- **Work required**: Of the entries below, return exactly those lines that fall between the one containing "Jewellery/Home Décor (458, 274)" and the one containing "iPhone (43, 2002)", the two end lines included.

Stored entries
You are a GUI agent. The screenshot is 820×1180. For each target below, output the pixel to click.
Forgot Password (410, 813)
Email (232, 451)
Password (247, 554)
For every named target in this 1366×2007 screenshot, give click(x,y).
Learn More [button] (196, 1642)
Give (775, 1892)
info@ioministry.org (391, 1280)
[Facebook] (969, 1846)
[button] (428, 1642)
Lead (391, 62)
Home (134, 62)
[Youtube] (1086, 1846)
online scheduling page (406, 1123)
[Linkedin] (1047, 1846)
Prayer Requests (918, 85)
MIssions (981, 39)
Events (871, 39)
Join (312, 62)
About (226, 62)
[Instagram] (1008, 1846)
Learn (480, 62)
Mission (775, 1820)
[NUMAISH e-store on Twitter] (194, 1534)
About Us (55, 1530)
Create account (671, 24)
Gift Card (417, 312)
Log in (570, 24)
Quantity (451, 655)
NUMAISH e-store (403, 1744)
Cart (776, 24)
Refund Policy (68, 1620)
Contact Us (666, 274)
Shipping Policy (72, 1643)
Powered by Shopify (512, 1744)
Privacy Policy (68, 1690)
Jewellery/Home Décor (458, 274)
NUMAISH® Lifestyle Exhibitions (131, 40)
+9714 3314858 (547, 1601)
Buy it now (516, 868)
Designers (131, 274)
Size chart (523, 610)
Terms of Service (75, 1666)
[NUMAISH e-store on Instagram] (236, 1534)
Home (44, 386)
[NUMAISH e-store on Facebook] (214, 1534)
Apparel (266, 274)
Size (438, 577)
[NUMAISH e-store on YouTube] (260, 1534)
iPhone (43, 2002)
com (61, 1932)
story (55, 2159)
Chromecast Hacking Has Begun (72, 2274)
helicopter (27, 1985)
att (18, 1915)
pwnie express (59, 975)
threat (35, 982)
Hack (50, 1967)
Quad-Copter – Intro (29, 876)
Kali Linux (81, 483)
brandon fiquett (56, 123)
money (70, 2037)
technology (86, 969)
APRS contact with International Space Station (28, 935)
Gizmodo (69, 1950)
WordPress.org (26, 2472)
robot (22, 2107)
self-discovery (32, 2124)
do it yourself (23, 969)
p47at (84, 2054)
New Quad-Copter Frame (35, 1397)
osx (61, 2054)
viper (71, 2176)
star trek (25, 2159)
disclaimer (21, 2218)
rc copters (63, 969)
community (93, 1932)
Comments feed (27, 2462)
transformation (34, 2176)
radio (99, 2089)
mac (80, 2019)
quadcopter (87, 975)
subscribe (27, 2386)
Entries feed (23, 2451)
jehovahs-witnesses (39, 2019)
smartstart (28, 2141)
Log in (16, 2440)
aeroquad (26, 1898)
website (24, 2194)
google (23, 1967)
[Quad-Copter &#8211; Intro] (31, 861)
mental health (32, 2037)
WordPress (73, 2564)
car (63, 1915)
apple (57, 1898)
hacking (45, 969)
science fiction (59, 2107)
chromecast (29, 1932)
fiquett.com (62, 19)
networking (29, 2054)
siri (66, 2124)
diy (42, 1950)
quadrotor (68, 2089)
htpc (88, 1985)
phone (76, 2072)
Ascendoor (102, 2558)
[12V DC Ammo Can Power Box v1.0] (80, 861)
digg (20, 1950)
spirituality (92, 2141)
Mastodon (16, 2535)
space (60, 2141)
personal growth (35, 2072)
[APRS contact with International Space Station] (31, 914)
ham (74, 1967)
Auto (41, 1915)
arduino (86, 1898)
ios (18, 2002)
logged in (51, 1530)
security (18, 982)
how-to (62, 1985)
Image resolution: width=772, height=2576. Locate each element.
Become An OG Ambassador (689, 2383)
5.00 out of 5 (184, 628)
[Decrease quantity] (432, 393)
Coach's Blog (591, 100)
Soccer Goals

- **Task solution**:
Jewellery/Home Décor (458, 274)
NUMAISH® Lifestyle Exhibitions (131, 40)
+9714 3314858 (547, 1601)
Buy it now (516, 868)
Designers (131, 274)
Size chart (523, 610)
Terms of Service (75, 1666)
[NUMAISH e-store on Instagram] (236, 1534)
Home (44, 386)
[NUMAISH e-store on Facebook] (214, 1534)
Apparel (266, 274)
Size (438, 577)
[NUMAISH e-store on YouTube] (260, 1534)
iPhone (43, 2002)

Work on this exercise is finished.